TEXTE À LIRE>

*-*-*

Il en résulte le paradoxe que les allégements généraux de cotisations sociales patronales, de loin la principale niche sociale, dérogent à la règle de droit commun, et sont aujourd'hui essentiellement compensés par des affectations de TVA réalisées pour « solde de tout compte ».
2. La compensation des principales niches
a) La compensation par crédits budgétaires des exonérations dites « ciblées compensées » : une compensation à l'euro
La compensation par crédits budgétaires des exonérations dites « ciblées compensées » n'appelle pas de commentaires particuliers.
Ces exonérations font l'objet d'une compensation à l'euro au moyen de crédits budgétaires inscrits au projet de loi de finances. Ainsi, la LFSS pour 2025 approuve un montant prévisionnel pour 2025 de 6,37 milliards d'euros45(*).
b) La compensation des allégements généraux de cotisations patronales par la TVA : un solde négatif d'environ 5,5 milliards d'euros
Il n'existe pas d'évaluation publique exhaustive des sommes effectivement perçues par la sécurité sociale en compensation des allégements de cotisations patronales.
Un tel calcul impliquerait de faire l'historique des différentes recettes affectées à la sécurité sociale en compensation des réformes successives des allégements généraux (cf. encadré ci-après), et de comparer leur produit actuel au coût des allégements généraux.
Un tel calcul serait nécessairement approximatif. En particulier, le code de la sécurité sociale n'indique pas ce que les différents impôts affectés sont censés compenser, et l'information précise n'est pas toujours disponible lors des débats (cf. encadré).
Historique de la compensation à la
sécurité sociale des allégements
généraux
de cotisations sociales patronales
Les allégements généraux de cotisations sociales patronales, en forte augmentation depuis la crise sanitaire, ont atteint en 2023 un montant de 65,5 milliards d'euros, dont :
- 26,9 milliards d'euros pour les allégements dégressifs ;
- 28,4 milliards d'euros pour le « bandeau maladie » (ex-CICE) (jusqu'à 2,5 Smic) ;
- 10,2 milliards d'euros pour le « bandeau famille » (jusqu'à 3,5 Smic).
Les allégements généraux dégressifs
Les allégements généraux dégressifs étaient compensés jusqu'en 2010 par un panier de recettes fiscales (dont la composition a été modifiée par les lois de finances successives), évoluant selon sa dynamique propre et dont le produit était réparti entre les branches au prorata de leur poids dans les allégements généraux. Depuis la LFSS pour 2011, les recettes constituant ce panier sont définitivement affectées aux régimes de sécurité sociale selon des clés définies par arrêté.

*-*-*

EXTRAITS DE DONNÉES>
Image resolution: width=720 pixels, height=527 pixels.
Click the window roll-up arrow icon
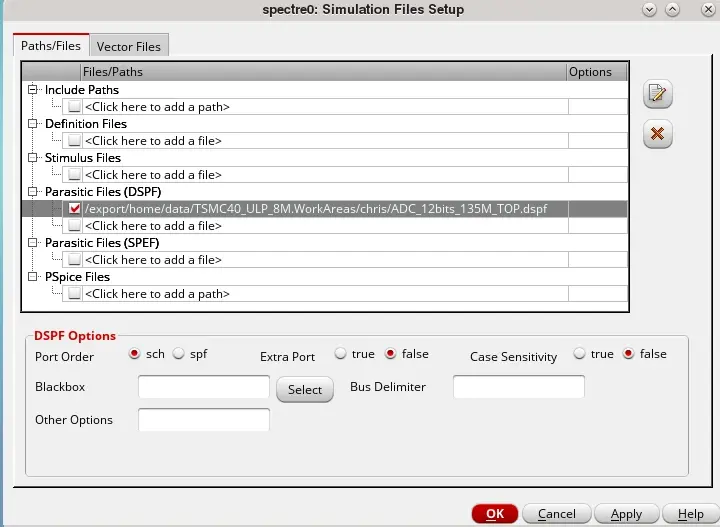click(x=672, y=9)
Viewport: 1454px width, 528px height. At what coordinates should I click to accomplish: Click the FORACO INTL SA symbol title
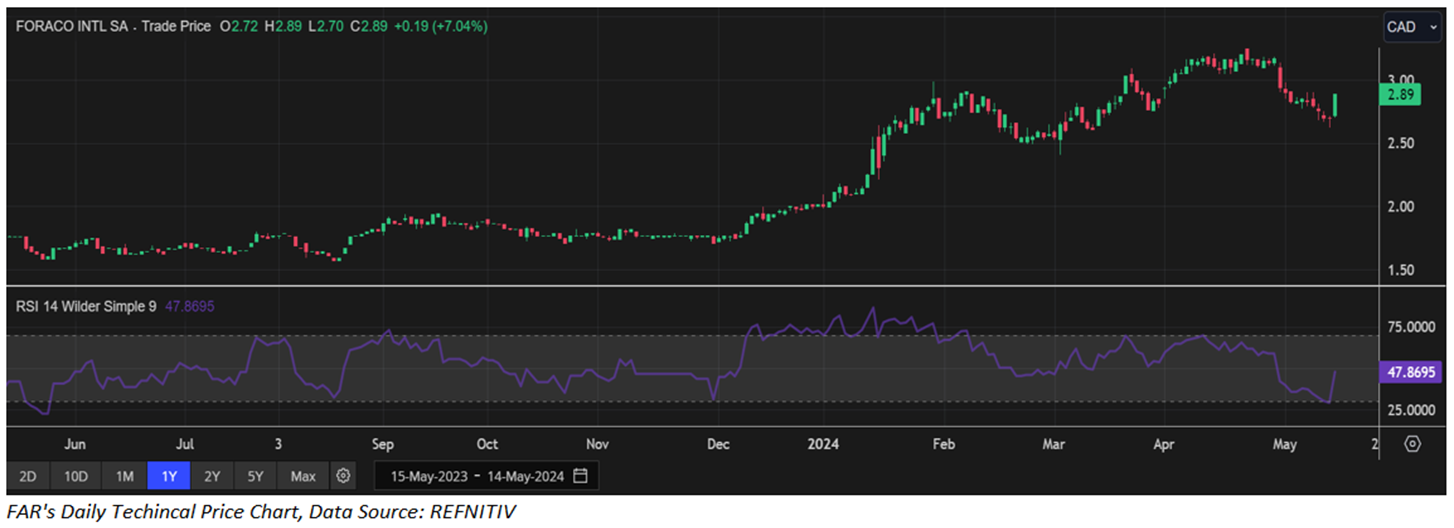tap(76, 26)
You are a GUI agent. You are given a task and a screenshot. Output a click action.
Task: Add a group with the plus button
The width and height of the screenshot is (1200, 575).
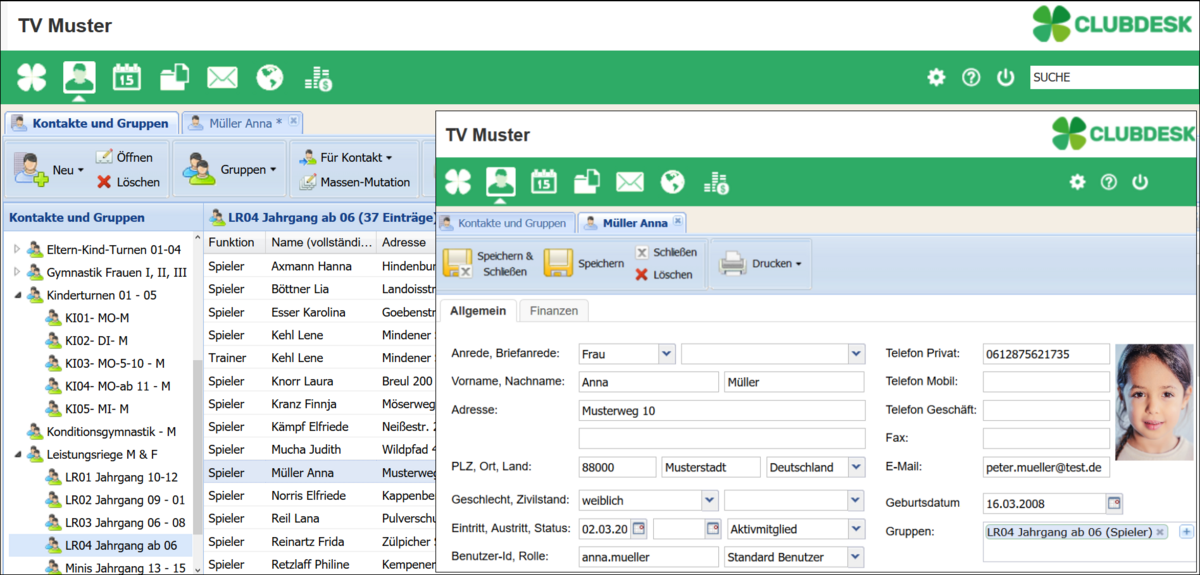(1186, 532)
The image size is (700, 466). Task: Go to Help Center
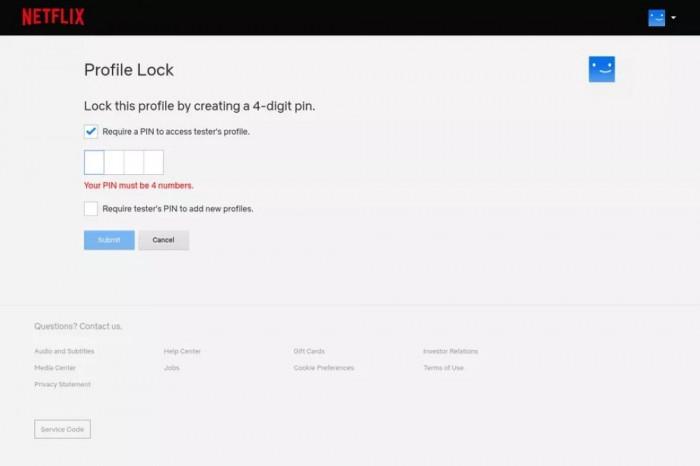coord(182,351)
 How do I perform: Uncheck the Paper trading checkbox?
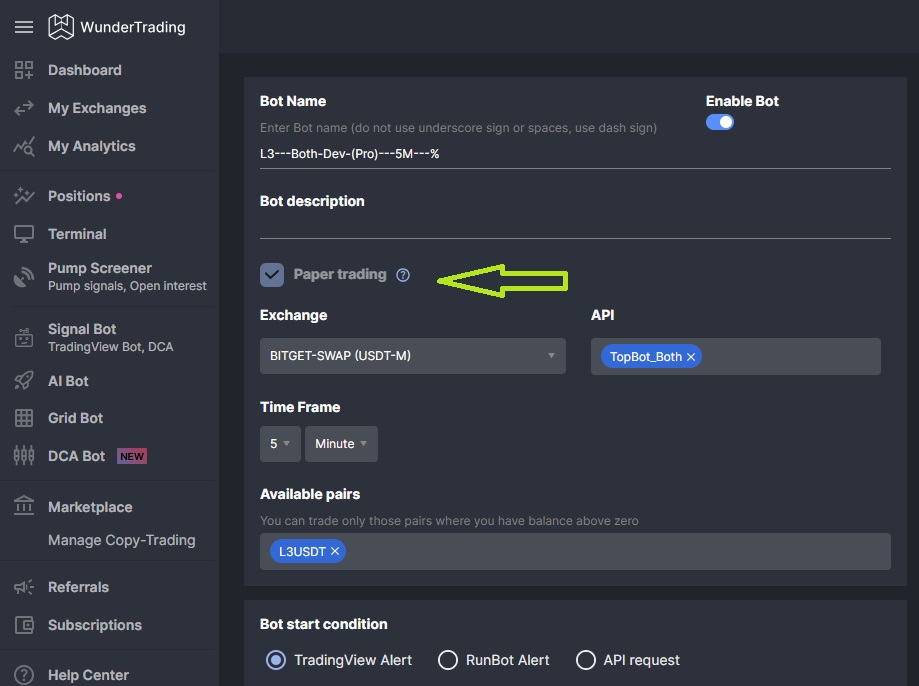click(272, 275)
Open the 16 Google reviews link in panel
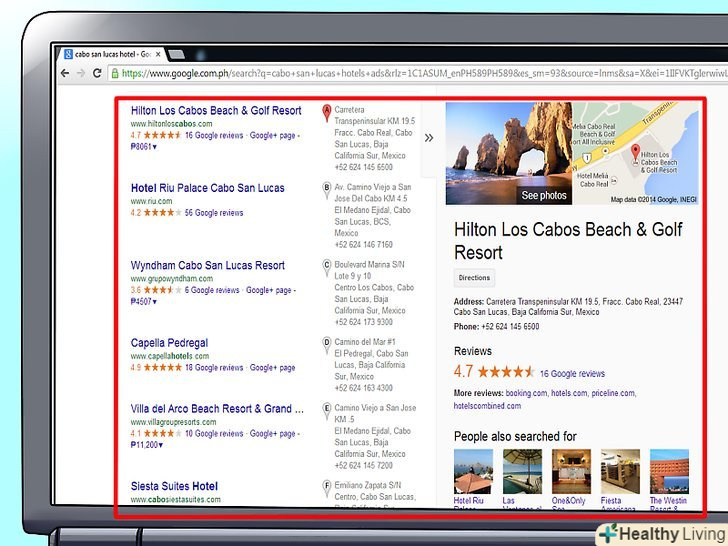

*-*-*

CONSIGNE 1> Recopiez le passage du texte sur la compensation des niches sociales, de « Ces exonérations font » à « de cotisations patronales. ».
CONSIGNE 2>
Répondez à ces questions d'après le texte sur la compensation des niches sociales.
(a) Quel montant prévisionnel pour 2025 la LFSS pour 2025 approuve-t-elle au titre des exonérations « ciblées compensées » ?
(b) Quel montant les allégements généraux de cotisations sociales patronales ont-ils atteint en 2023 ?
(c) Jusqu'à quel niveau de rémunération s'applique le « bandeau famille » ?
CONSIGNE 3>
Dites si chacune de ces affirmations concorde avec le texte sur la compensation des niches sociales, et citez les mots du texte qui le montrent.
(a) Il existe une évaluation publique exhaustive des sommes perçues par la sécurité sociale en compensation des allégements de cotisations patronales.
(b) Les exonérations « ciblées compensées » sont compensées à l'euro par des crédits budgétaires.
(c) Le code de la sécurité sociale précise ce que chaque impôt affecté est censé compenser.
Les items n'ont aucun rôle dans cet exercice.

RÉPONSE ATTENDUE 1>
Ces exonérations font l'objet d'une compensation à l'euro au moyen de crédits budgétaires inscrits au projet de loi de finances. Ainsi, la LFSS pour 2025 approuve un montant prévisionnel pour 2025 de 6,37 milliards d'euros45(*).
b) La compensation des allégements généraux de cotisations patronales par la TVA : un solde négatif d'environ 5,5 milliards d'euros
Il n'existe pas d'évaluation publique exhaustive des sommes effectivement perçues par la sécurité sociale en compensation des allégements de cotisations patronales.

RÉPONSE ATTENDUE 2>
(a) 6,37 milliards d'euros.
(b) 65,5 milliards d'euros.
(c) Jusqu'à 3,5 Smic.

RÉPONSE ATTENDUE 3>
(a) Non : « Il n'existe pas d'évaluation publique exhaustive des sommes effectivement perçues par la sécurité sociale en compensation des allégements de cotisations patronales. »
(b) Oui : « Ces exonérations font l'objet d'une compensation à l'euro au moyen de crédits budgétaires inscrits au projet de loi de finances. »
(c) Non : « le code de la sécurité sociale n'indique pas ce que les différents impôts affectés sont censés compenser »